Job:
Can you write out the lines from the one containing "Given: Select Rejected" through the one containing "999x623 pixels." again, switching "claim" to "payment" and leaving everything else unchanged?

Input material:
────────────────────────────────────────

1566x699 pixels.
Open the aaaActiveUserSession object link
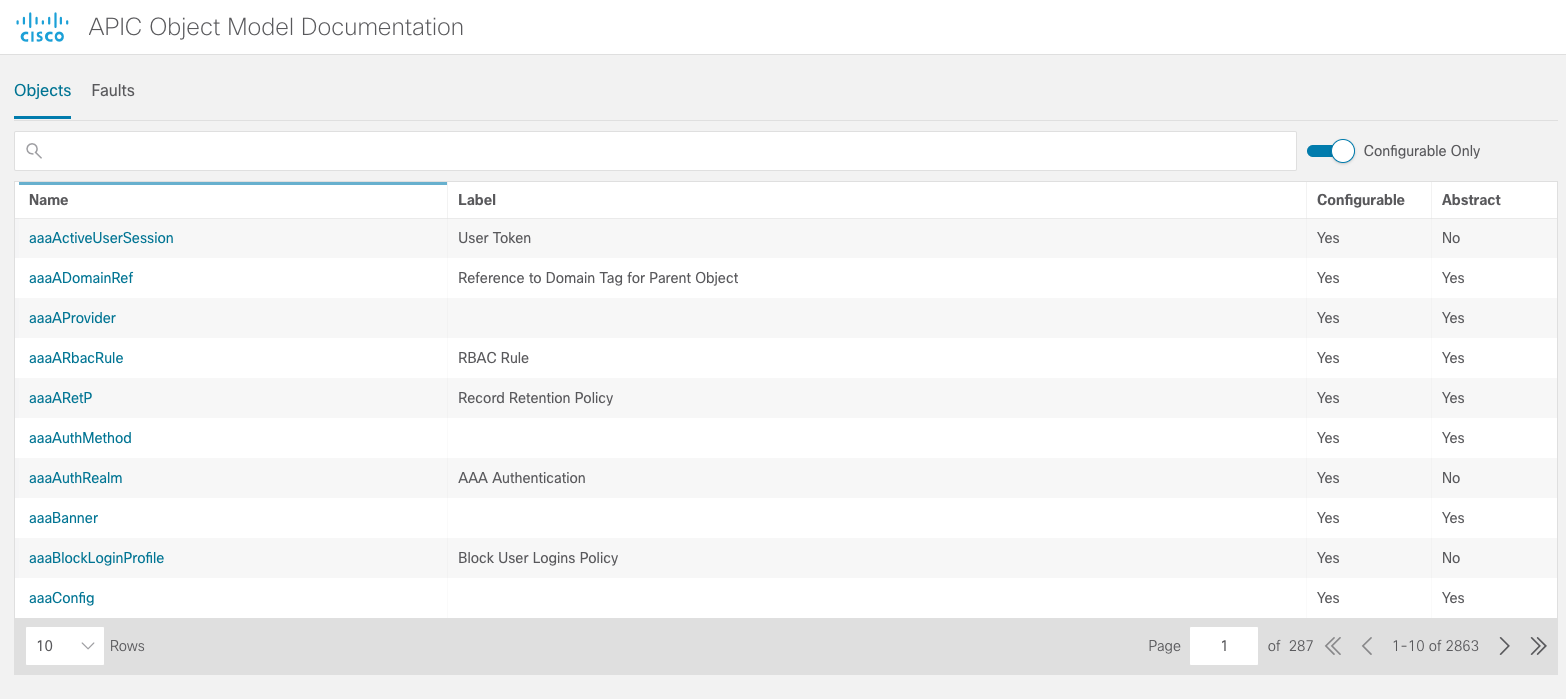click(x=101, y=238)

────────────────────────────────────────

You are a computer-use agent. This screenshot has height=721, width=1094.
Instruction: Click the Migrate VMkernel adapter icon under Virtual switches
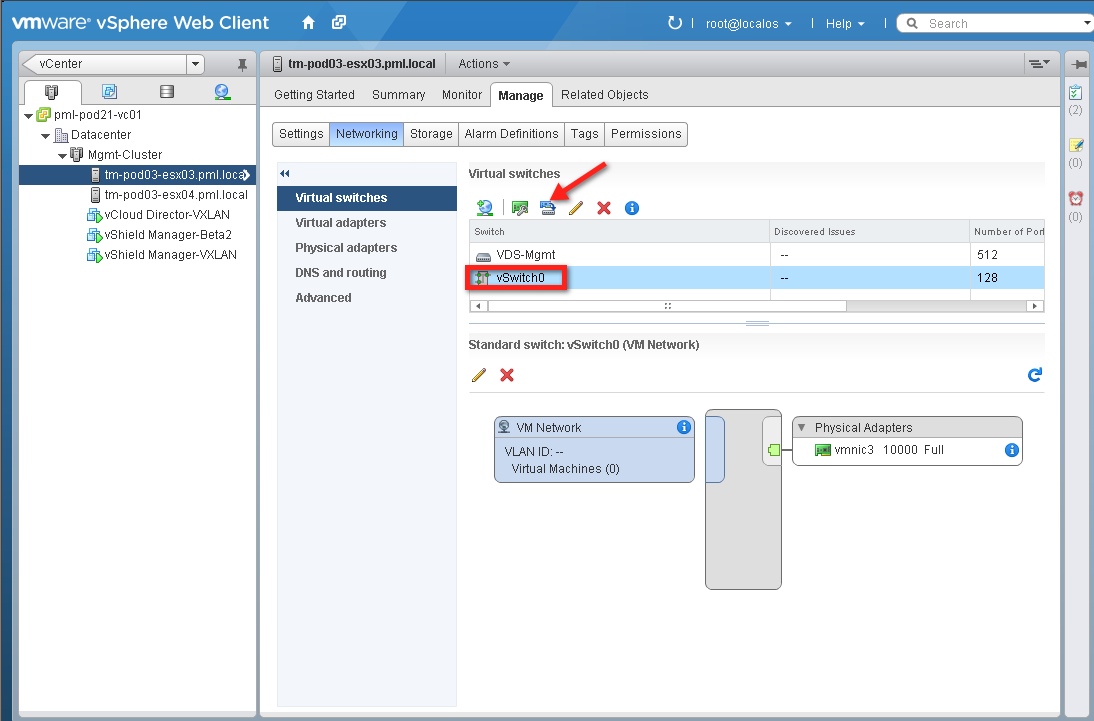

────────────────────────────────────────

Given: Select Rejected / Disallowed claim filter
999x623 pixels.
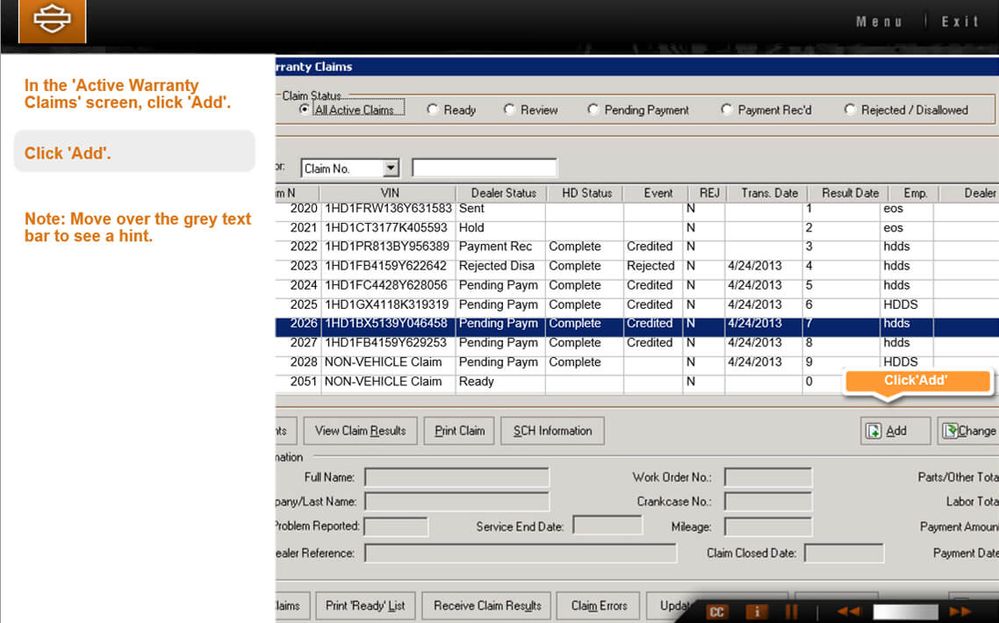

────────────────────────────────────────

Result of this exercise:
Given: Select Rejected / Disallowed payment filter
999x623 pixels.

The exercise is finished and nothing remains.